> **掲載本文**
• • • • •
クリスマスプレゼント


  
 ダメちゃんは5年前の12月24日に、我が家に来た。
 日程を調整してみたら、たまたま、その日しか双方の都合がつく日がなかったためである。
 ちなみに、後日、リトルキャッツさんのHPを見たら、同じ日に譲渡された仔猫がいた。ダメの方が時間差で先だったので、私はその子に会っている。グレーの毛並みの、とてもかわいい女の子だった。
 リトル名「マリちゃん」だったその子は、「メリーちゃん」に改名した、と書かれていた。クリスマスにちなんだ名前をもらったわけだ。
 一方、お分かりのとおり、「大治郎」も「ダメちゃん」も、クリスマスには全く関係がない。


 その日の、ミミとダメの出会いは、今思い出しても、感動的な瞬間だった。
 ダメの入ったキャリーをリビングに持ち込むと、ミミの五感は、全てそちらに向けて集中されたかのように見えた。
 そして。
 キャリーの扉を開け、ダメがゆっくりと姿を現すと。
 ミミは、怒りも恐れもしなかった。
 ミミはまっすぐにダメに歩み寄った。ダメがミミを凝視する。二匹は正面から見つめ合ってにおいを嗅ぎ合い、静かに鼻を寄せ合った。
 二匹は、一瞬にして、お互いを受入れたのだ。
 その後、彼らは、一緒にこたつの中で過ごした。
 ミミがダメの毛皮を舐めてやり、ダメはうっとりと眼を閉じていた。
 幸せなクリスマスであった。


 と、言いたいところであるが…


 良かったのは、前半部分だけ。
 この後、ダメちゃんは、予想もしなかった災難に巻き込まれることになる…(つづく)


 ではなくて、その「つづき」を、これから書くのだが。


 山梨を出発する直前、キャリーに入れようとしたら、何を思ったのか、ダメは突然、トイレに入ってオシッコをした。
「そうだそうだ。道中長いんだから。」
と、そのボケぶりに人間たちは笑ったのであったが。
 結果的に、それはたいへん良いことであった。
 というのは。
 我が家に来て、ダメが巻き込まれた災難。いいや、巻き込まれたわけではなく、自らが招いたことなのであるが。
 つまり、彼は、我が家のトイレに入れなかったのだ。
 今でこそ笑い話であるが、彼にとっては、死ぬ思いであったろう。


 何しろ、多頭飼いの環境から来る猫である。共用トイレには慣れているはずだ。それに、これまで当家で飼った猫で、他の猫が使ったトイレを拒否した猫はいなかった。みんな平気で、初日からしっかり用を足していた。
 が、ダメは躊躇したのである。
 うろうろ落ち着かないのでトイレに連れて行っても、中に入らず、Uターンしてしまう。
• • • • •
> **取り組む課題**
1 > 本文によると、ダメちゃんと同じ日に譲渡された仔猫は、何という名前に改名されましたか。
2 > 本文の「一方、お分かりのとおり、「大」という語句を含む文から始め、「ミミがダメの毛皮を舐めてやり、ダメはうっとりと眼を閉じていた。」で終わるまでの部分を、「リビング」を「和室」に置き換えて書き直してください。
この後のデータ項目は、本文とは別の資料です。

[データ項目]
• • • • •
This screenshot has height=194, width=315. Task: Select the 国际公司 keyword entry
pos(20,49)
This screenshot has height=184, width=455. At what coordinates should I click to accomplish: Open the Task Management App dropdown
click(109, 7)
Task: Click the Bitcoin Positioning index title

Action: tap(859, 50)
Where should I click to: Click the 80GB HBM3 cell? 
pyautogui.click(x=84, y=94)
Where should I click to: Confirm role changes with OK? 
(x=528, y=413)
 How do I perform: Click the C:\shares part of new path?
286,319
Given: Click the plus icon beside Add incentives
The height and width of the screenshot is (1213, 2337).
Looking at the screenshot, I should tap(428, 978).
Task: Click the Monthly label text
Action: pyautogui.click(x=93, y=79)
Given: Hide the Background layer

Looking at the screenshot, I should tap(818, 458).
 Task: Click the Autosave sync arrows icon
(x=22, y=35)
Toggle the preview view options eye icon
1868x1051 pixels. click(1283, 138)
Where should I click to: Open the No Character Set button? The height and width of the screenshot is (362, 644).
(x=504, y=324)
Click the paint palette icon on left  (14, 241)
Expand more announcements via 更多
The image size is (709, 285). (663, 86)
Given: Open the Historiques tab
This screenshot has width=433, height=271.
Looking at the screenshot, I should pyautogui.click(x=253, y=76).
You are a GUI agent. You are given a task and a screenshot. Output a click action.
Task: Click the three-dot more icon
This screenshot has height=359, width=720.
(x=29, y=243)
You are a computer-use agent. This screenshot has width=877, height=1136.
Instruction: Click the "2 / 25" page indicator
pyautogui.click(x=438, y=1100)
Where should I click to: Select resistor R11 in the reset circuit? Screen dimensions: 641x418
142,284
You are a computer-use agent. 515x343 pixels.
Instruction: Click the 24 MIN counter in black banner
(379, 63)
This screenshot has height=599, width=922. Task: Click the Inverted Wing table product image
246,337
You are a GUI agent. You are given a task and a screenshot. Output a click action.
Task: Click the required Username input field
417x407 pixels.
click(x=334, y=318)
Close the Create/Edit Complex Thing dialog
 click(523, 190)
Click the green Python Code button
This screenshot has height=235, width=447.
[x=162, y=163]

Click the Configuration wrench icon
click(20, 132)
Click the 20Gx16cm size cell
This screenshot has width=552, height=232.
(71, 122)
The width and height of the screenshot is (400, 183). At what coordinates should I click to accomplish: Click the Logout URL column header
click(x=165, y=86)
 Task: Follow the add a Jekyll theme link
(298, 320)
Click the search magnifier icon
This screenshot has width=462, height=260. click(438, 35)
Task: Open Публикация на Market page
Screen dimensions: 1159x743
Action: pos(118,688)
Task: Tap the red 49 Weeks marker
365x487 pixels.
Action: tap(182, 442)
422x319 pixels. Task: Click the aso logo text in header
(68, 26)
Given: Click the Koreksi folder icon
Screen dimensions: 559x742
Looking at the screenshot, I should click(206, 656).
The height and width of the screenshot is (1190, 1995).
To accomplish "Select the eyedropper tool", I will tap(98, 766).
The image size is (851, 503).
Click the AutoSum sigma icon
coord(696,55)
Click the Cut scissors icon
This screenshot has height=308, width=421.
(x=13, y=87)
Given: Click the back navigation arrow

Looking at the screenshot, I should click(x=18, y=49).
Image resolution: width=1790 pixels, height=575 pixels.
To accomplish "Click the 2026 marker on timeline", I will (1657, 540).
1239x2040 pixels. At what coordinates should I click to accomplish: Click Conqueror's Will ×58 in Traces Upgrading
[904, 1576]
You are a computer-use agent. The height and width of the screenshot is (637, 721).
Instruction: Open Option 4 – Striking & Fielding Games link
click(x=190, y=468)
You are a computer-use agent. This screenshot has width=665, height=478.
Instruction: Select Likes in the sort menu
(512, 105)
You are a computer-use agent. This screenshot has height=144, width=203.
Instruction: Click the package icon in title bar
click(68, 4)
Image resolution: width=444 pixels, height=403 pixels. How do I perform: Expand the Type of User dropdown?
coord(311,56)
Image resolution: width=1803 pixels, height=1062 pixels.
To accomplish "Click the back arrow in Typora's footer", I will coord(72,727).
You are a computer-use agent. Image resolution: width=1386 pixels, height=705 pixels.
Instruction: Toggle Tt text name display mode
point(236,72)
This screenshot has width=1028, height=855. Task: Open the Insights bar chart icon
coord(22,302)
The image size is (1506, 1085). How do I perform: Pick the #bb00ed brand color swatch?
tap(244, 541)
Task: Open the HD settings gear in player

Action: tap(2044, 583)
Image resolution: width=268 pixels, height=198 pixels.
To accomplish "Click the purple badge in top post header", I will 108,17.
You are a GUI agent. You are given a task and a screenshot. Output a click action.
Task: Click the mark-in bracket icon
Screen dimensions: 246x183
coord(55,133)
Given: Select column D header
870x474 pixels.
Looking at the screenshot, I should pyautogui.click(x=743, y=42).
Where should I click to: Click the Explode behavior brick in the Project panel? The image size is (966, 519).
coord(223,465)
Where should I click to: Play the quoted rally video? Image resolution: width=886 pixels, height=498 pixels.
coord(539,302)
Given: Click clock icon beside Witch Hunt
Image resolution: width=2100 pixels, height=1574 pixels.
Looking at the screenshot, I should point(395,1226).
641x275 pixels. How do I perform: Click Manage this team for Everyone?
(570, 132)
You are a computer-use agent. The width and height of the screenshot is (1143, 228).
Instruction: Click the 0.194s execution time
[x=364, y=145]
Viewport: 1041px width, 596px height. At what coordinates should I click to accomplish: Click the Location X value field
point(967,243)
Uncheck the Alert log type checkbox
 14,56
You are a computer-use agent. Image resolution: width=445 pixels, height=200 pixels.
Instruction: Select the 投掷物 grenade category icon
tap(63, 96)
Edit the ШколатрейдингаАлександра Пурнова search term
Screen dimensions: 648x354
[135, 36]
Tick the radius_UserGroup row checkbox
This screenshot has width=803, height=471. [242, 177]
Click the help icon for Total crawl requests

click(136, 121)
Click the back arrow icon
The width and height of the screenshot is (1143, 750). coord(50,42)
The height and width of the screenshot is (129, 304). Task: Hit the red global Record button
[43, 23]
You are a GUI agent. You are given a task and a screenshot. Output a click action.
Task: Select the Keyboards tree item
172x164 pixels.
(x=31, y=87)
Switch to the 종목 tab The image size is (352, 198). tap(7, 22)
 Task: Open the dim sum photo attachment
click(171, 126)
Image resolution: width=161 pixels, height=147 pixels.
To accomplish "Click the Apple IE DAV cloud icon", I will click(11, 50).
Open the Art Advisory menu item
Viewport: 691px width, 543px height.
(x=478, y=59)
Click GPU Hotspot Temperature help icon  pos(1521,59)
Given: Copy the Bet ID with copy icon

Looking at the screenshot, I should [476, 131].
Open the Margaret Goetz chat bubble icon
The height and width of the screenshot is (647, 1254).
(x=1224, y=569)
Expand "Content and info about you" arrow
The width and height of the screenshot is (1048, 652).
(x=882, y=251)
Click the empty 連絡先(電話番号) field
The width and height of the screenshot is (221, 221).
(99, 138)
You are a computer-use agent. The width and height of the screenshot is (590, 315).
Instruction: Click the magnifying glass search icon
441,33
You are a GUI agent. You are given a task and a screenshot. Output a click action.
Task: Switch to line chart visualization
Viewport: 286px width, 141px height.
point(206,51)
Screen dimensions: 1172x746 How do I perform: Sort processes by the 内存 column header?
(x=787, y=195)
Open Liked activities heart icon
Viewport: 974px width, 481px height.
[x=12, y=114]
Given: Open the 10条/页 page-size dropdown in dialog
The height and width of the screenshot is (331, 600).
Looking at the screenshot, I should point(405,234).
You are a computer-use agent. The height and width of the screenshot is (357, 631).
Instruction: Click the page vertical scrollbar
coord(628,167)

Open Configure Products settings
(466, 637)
• • • • •
> **課題の解答**
1 > 「メリーちゃん」に改名されました。

2 >
一方、お分かりのとおり、「大治郎」も「ダメちゃん」も、クリスマスには全く関係がない。


 その日の、ミミとダメの出会いは、今思い出しても、感動的な瞬間だった。
 ダメの入ったキャリーを和室に持ち込むと、ミミの五感は、全てそちらに向けて集中されたかのように見えた。
 そして。
 キャリーの扉を開け、ダメがゆっくりと姿を現すと。
 ミミは、怒りも恐れもしなかった。
 ミミはまっすぐにダメに歩み寄った。ダメがミミを凝視する。二匹は正面から見つめ合ってにおいを嗅ぎ合い、静かに鼻を寄せ合った。
 二匹は、一瞬にして、お互いを受入れたのだ。
 その後、彼らは、一緒にこたつの中で過ごした。
 ミミがダメの毛皮を舐めてやり、ダメはうっとりと眼を閉じていた。